Firstly, my review of 2011, which I was going to do in photographs until I realised I didn’t take any, and then in animal thumbprints, but they are quite rubbish. My dog, for example, looks nothing like a dog. So I will spare you my review of last year — my giraffe is getting there, but still needs work — and, instead, will give you our first film of 2012, Mother and Child, which is terrifically acted and affecting in part, but also peculiarly pat and unsatisfying. If you haven’t yet seen The Artist, I would put that way, way, way ahead in the queue, and if you’ve yet to see it, I would further ask you this: something wrong with you? My recommendations not good enough for you all of a sudden? Tell you what, why don’t I just stay at home and work on my giraffe in future? Might as well.
Now, where were we, not that you deserve it? Oh, yes, Mother and Child, which is written and directed by Rodrigo Garcia and is, funnily enough, about mothers and children or, more precisely, three women who, in one way or another, long for and need a child. First, there is Annette Bening as Karen. Pregnant at 14, Karen was forced to give up her baby for adoption, but never forgave herself. She is now late middle-aged, bitter and lonely, lives with her elderly, nasty mother, and lashes out at anyone who tries to get through to her.
Another is Elizabeth (Naomi Watts), the grown-up daughter Karen has never met, and who is now a frosty, ruthless lawyer whose anger towards the birth mother who gave her up is, as we understand it, at the root of her aloof self-possession and sexual manipulation. She seduces the husband of her pregnant neighbour, then coolly leaves her panties in his wife’s underwear drawer. Nice. She embarks on an affair with her boss, Paul (Samuel L. Jackson). The third is Lucy (Kerry Washington), who is married yet infertile and obsessively desperate to adopt. Their lives do not become interlinked until the very end, although they do have one thing in common: Sister Joanne (Cherry Jones), a nun at the Catholic adoption bureau who is working on all their behalfs in various ways.
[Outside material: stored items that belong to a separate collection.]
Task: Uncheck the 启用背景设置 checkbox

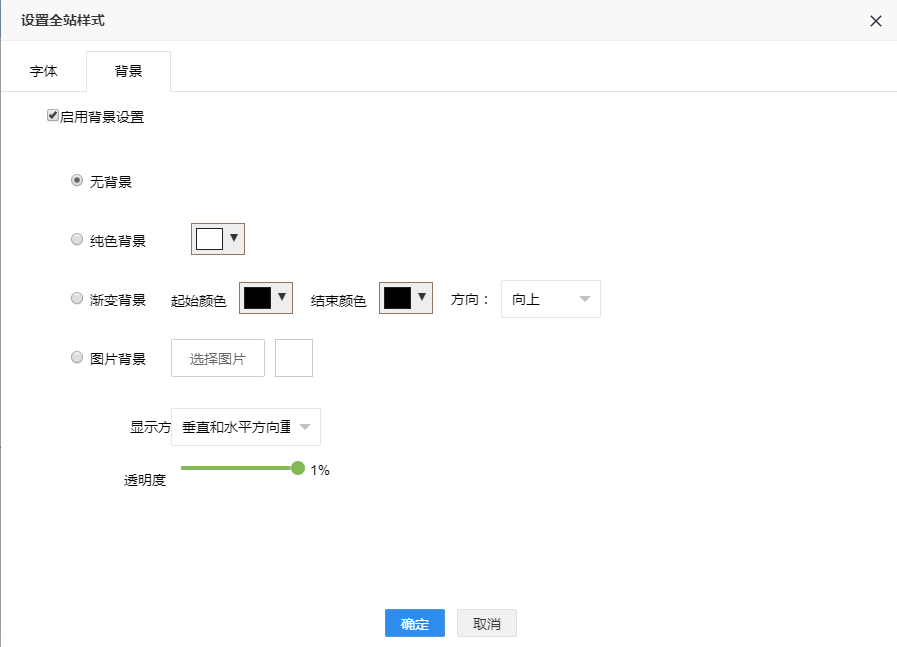Action: pos(53,116)
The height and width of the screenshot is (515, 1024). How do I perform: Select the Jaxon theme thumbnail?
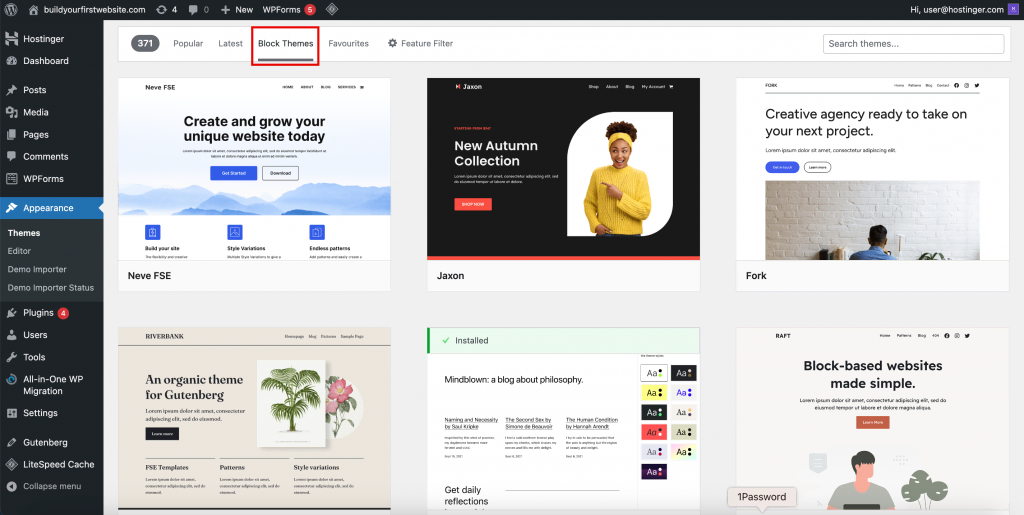click(x=563, y=168)
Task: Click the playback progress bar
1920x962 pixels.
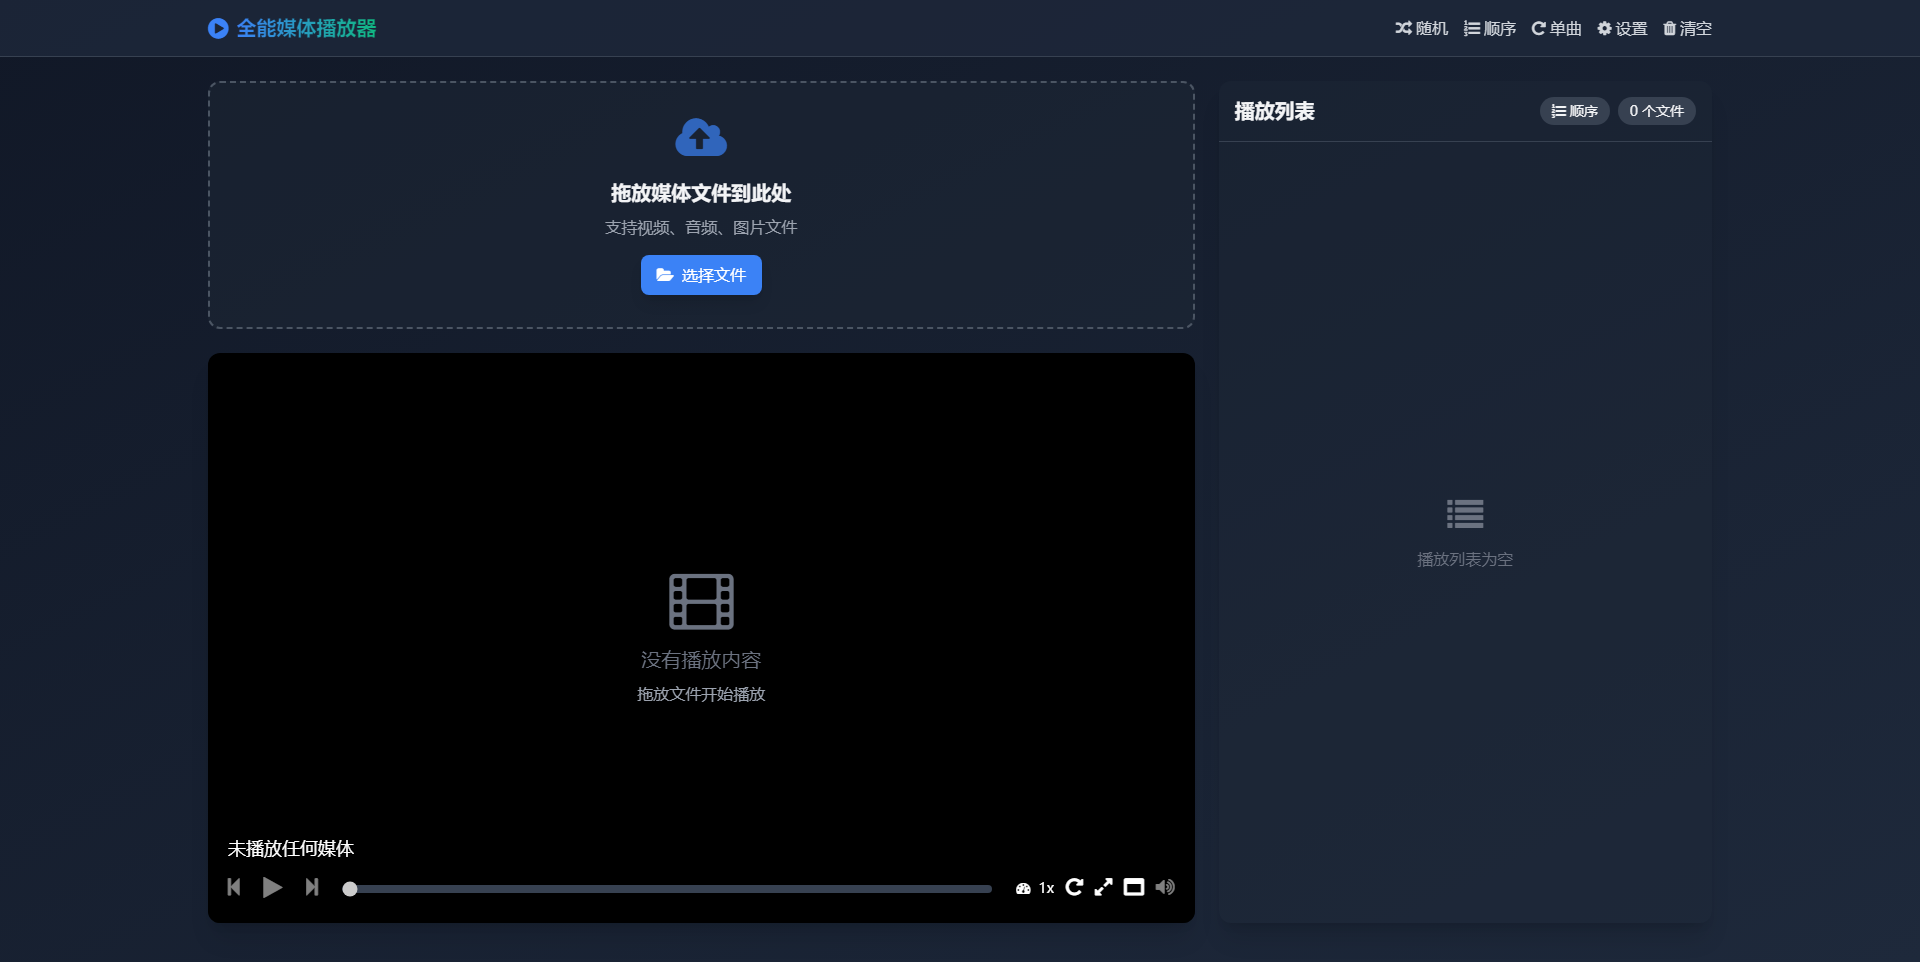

The direction is unflashy and straightforward, which allows the actors to absolutely sparkle. Don’t you love Annette Bening? If you don’t, you should. Her performance here covers a huge range, with much shading in between, as her character seeks to crawl out from under her regrets. Watts, meanwhile, displays a detached steeliness that is somehow quite riveting, and Jackson, playing deliciously against type, is subtle and sensitive. But the film itself never lives up to the performances and the first half, particularly, is conducted so methodically it all feels rather sedated and even dreary. I love an in-action film more than anything, but even I was thinking: come on, come on, let’s get on with it. Let’s get this show on the road. Some of us have thumbprint animals to practise.
It does pick up in the second half, when Elizabeth finds herself pregnant, and you will start to feel more involved at this point, and more curious as to how it all pans out, but this section, too, has its flaws. Most bizarrely, after all the work Garcia has put in laying down his characters, we see them perform some abrupt reverse-turns. Karen, for example, inexplicably softens.
There are one or two moments of genuine emotion. Lucy has her heart set on adopting a baby whose birth mother turns out to be a right piece of work, and Lucy’s distress is heartbreaking. But the ending, when all three stories converge? Disappointingly clichéd and sentimental and soapy, I’m afraid. I would also say that the meddling Catholic Church comes out of all this a lot better than it ought.
This is a film that sometimes works and sometimes doesn’t work, and is uneven in that way unlike, say, The Artist, which is a fully achieved joy. If you haven’t seen The Artist yet, I would further add this: you are not only an idiot, but also mad.